Bush, who has refused any contact with Ahmadinejad, said the Iranian president "dreams of returning the Middle East to the Middle Ages and calls for Israel to be wiped off the map", and lumped him together in an anti-Israel camp with Hamas, Hezbollah and Osama bin Laden.

"Some seem to believe that we should negotiate with terrorists and radicals, as if some ingenious argument will persuade them they have been wrong all along. We have heard this foolish delusion before," Bush said.

"As Nazi tanks crossed into Poland in 1939, an American senator declared: "Lord, if only I could have talked to Hitler, all of this might have been avoided." We have an obligation to call this what it is -- the false comfort of appeasement, which has been repeatedly discredited by history," he added.

Ahmadinejad has come under international criticism for saying that Israel should be "wiped off the map" and has questioned whether the Nazi Holocaust that killed 6 million Jews actually took place.

Iran also backs Hamas, whose charter calls for Israel's destruction.

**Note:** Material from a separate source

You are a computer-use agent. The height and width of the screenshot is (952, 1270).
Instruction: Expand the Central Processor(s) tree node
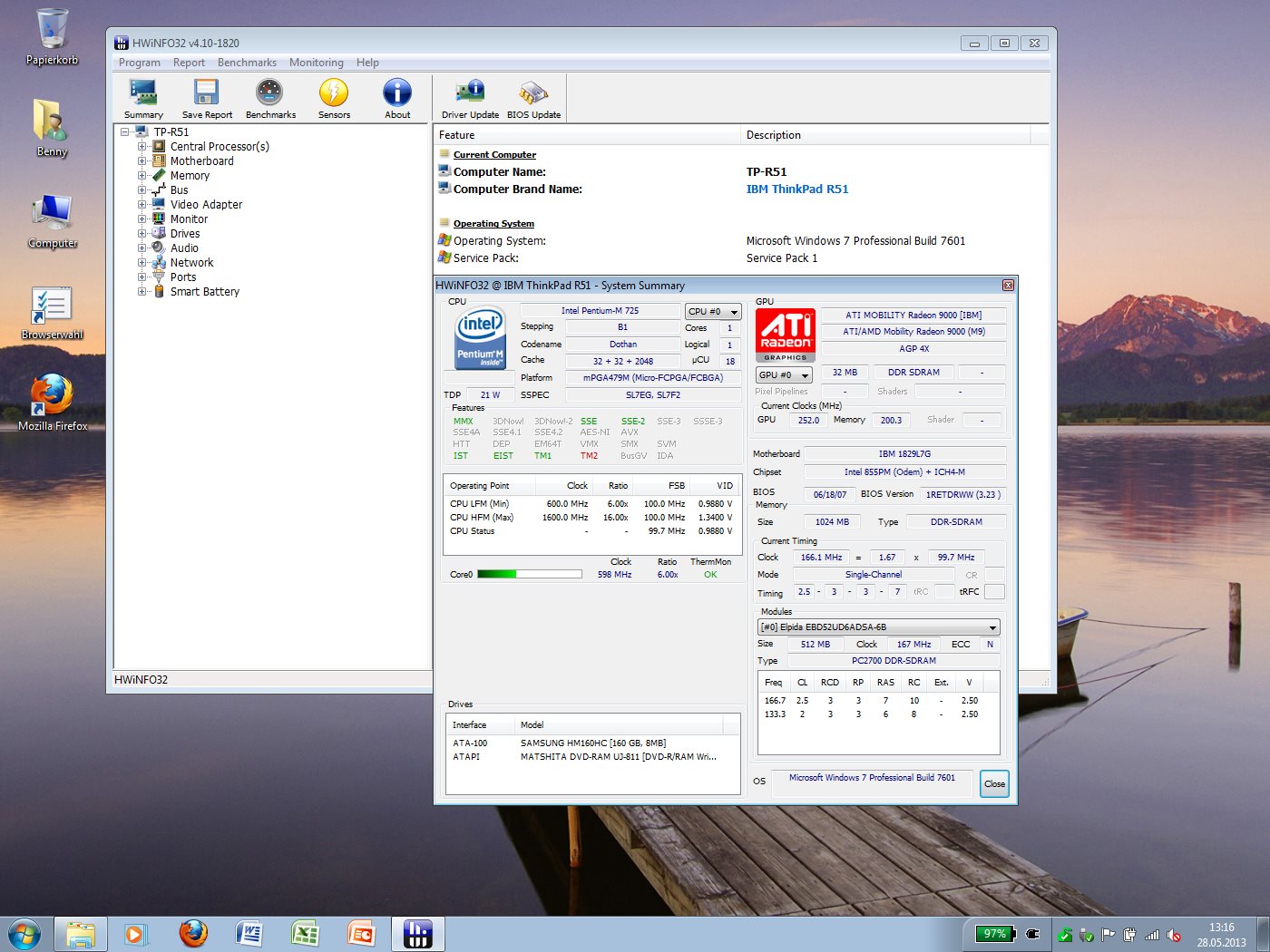tap(142, 146)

Bush said letting Iran acquire nuclear weapons would be an "unforgivable betrayal of future generations."

"America stands with you in firmly opposing Iran's nuclear weapons ambitions," Bush told Israeli legislators on the second day of his visit to the Jewish state.

Bush was in Israel to celebrate its 60th anniversary and try to shore up the faltering Israeli-Palestinian peace process.

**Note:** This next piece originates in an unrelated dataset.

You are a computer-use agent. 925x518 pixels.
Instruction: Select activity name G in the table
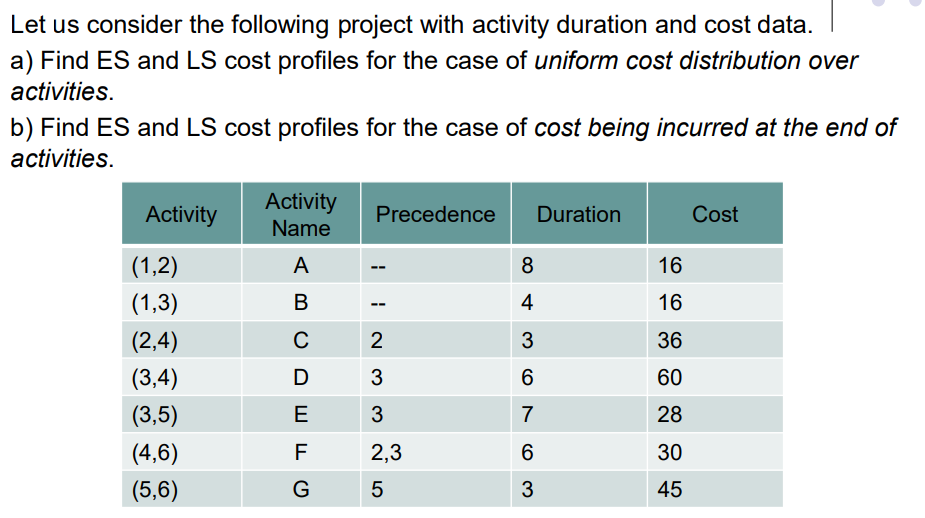300,490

He used his speech to hammer home his view that democracy could prevail against extremism in the Middle East but reserved his strongest words for Iran, Israel's main foe in the region.

"Permitting the world's leading sponsor of terror to possess the world's deadliest weapon would be an unforgivable betrayal of future generations. For the sake of peace, the world must not allow Iran to have a nuclear weapon," Bush said.

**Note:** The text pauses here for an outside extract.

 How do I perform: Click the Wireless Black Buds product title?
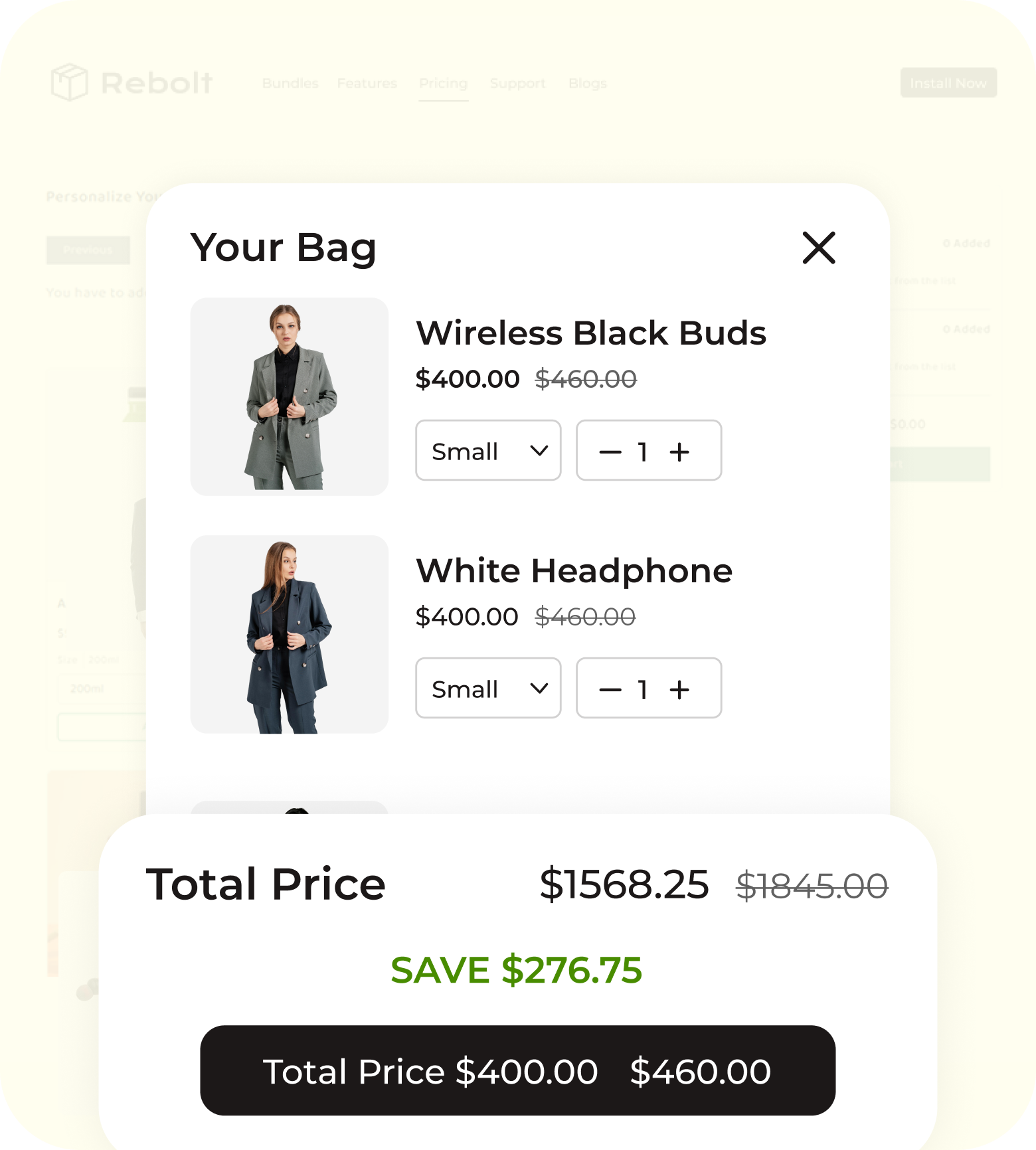[590, 333]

Bush has led an international campaign to isolate Tehran diplomatically over its nuclear ambitions. He says there is a danger that Iran will use nuclear technology to build a bomb. Tehran says its programme is for peaceful civilian purposes.

Bush has accused Iran of fomenting violence against Israel by Palestinian militants, of using Hezbollah to try to destabilise Lebanon's elected government and of arming and training Shi'ite militias in Iraq. (Editing by Mark Trevelyan)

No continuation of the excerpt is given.